* [EXERCISE REQUIREMENTS]
Across the records below, how many lines include the word "agent"? State only the number.

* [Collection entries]
════
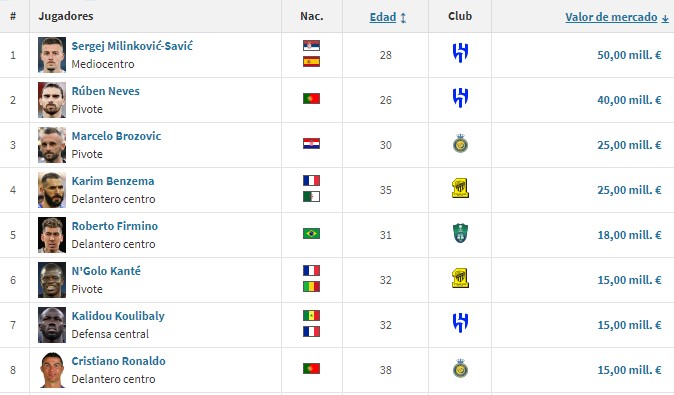The height and width of the screenshot is (395, 674).
Task: Click Rúben Neves 40,00 mill. € value
Action: (629, 100)
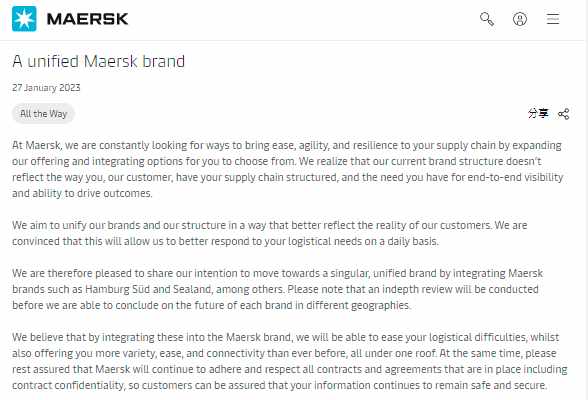Click the Maersk blue star logo

(24, 19)
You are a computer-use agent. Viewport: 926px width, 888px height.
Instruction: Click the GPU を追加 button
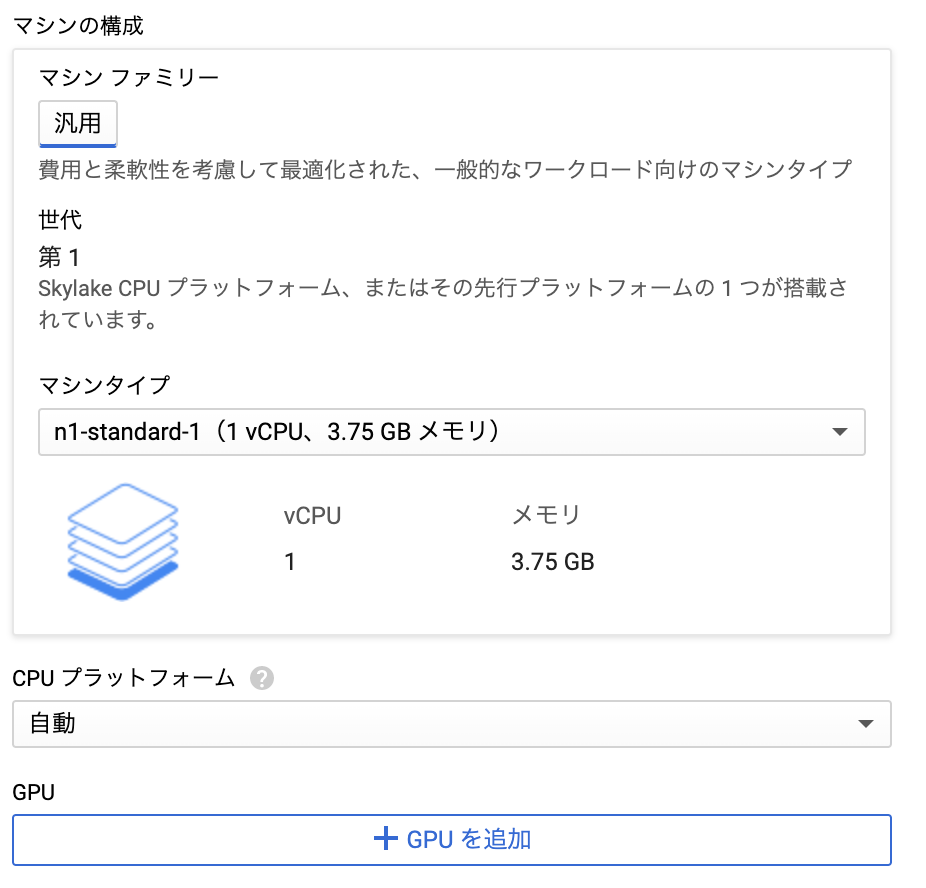(x=450, y=839)
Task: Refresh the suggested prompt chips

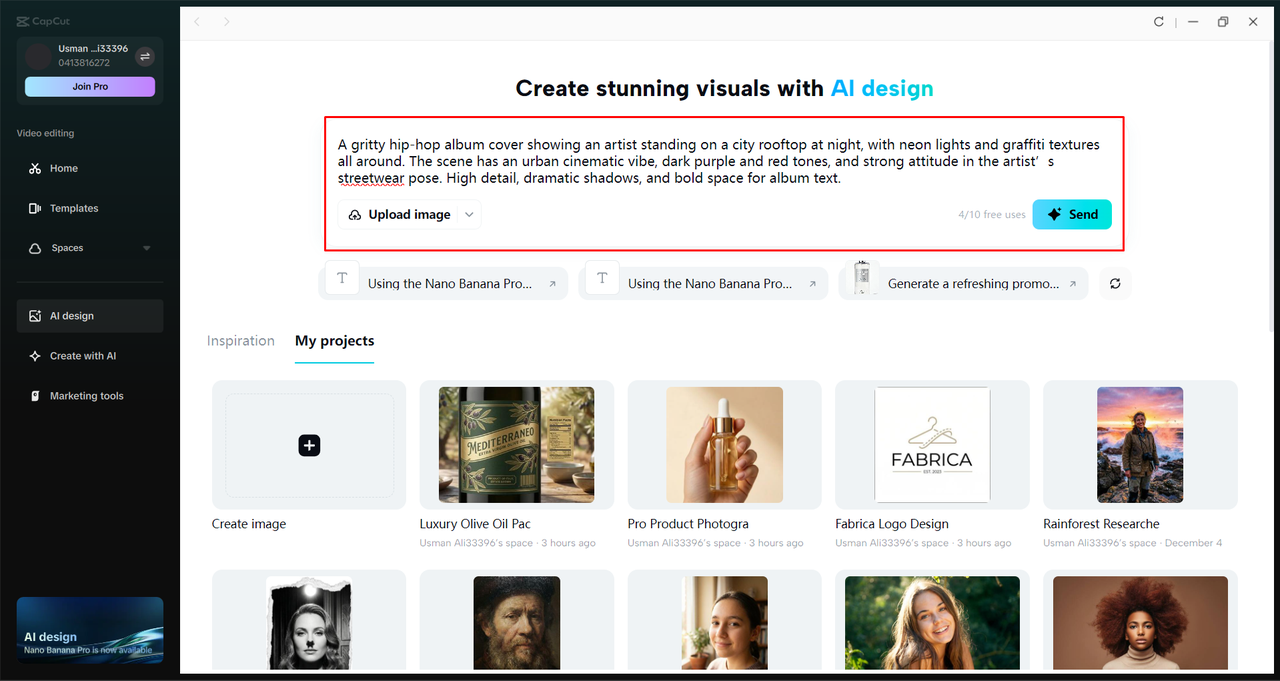Action: tap(1115, 283)
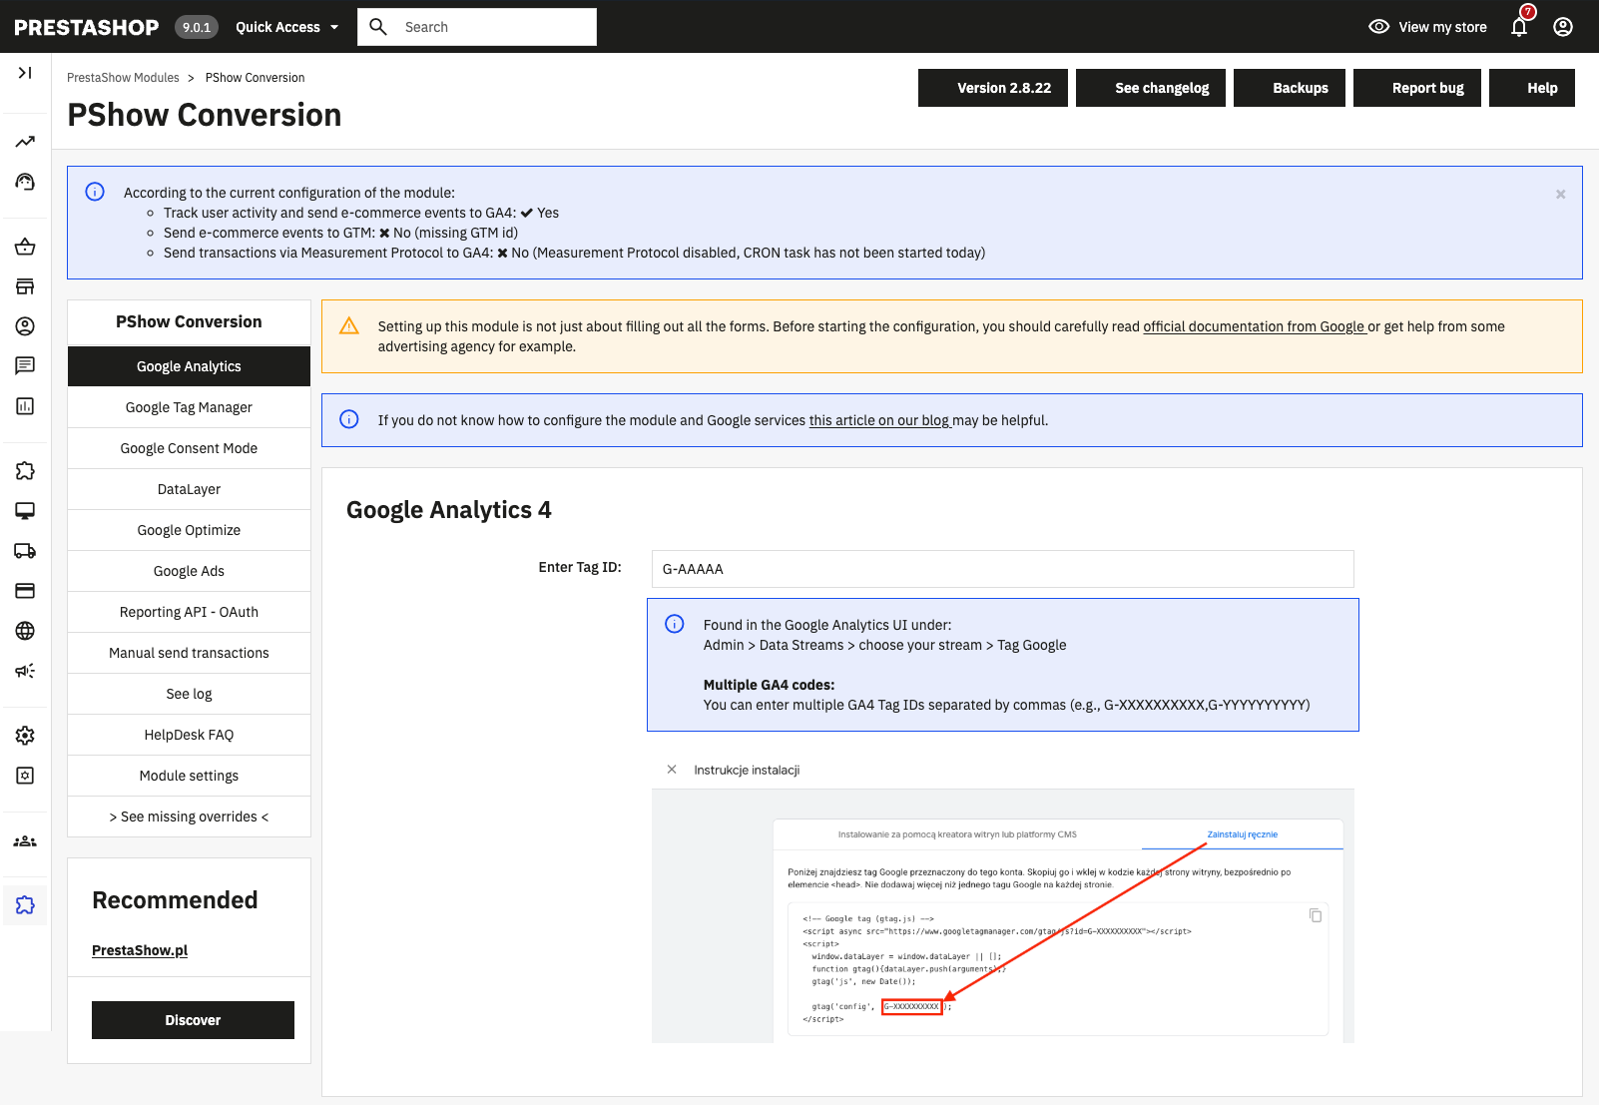Viewport: 1599px width, 1105px height.
Task: Open the user profile avatar icon
Action: coord(1563,27)
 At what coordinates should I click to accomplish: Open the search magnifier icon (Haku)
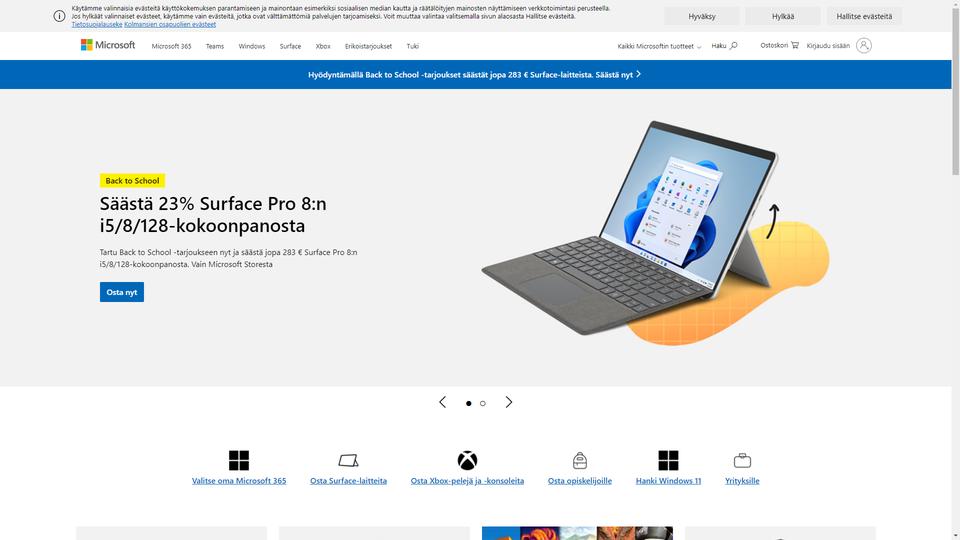pyautogui.click(x=733, y=45)
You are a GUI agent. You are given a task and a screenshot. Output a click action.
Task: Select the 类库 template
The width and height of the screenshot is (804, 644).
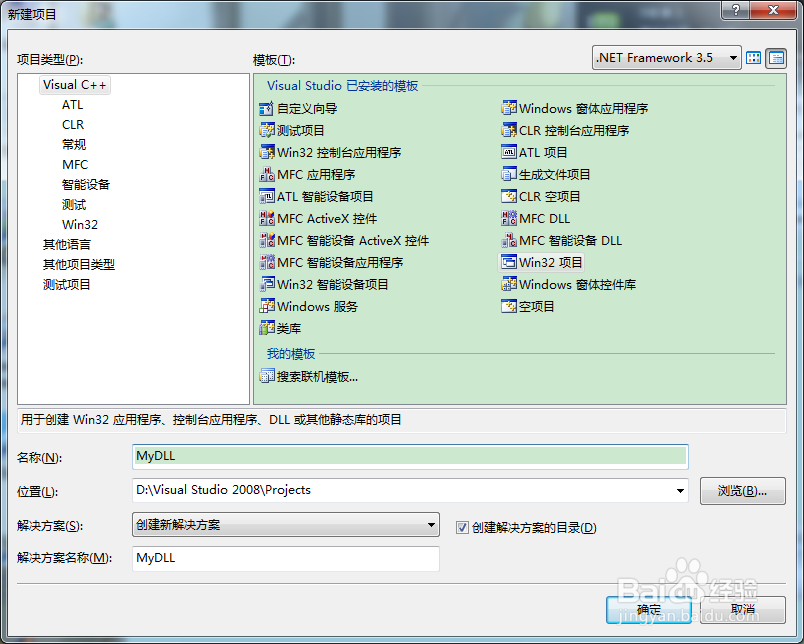[286, 327]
════
* [SOLUTION FOR THIS TASK]
2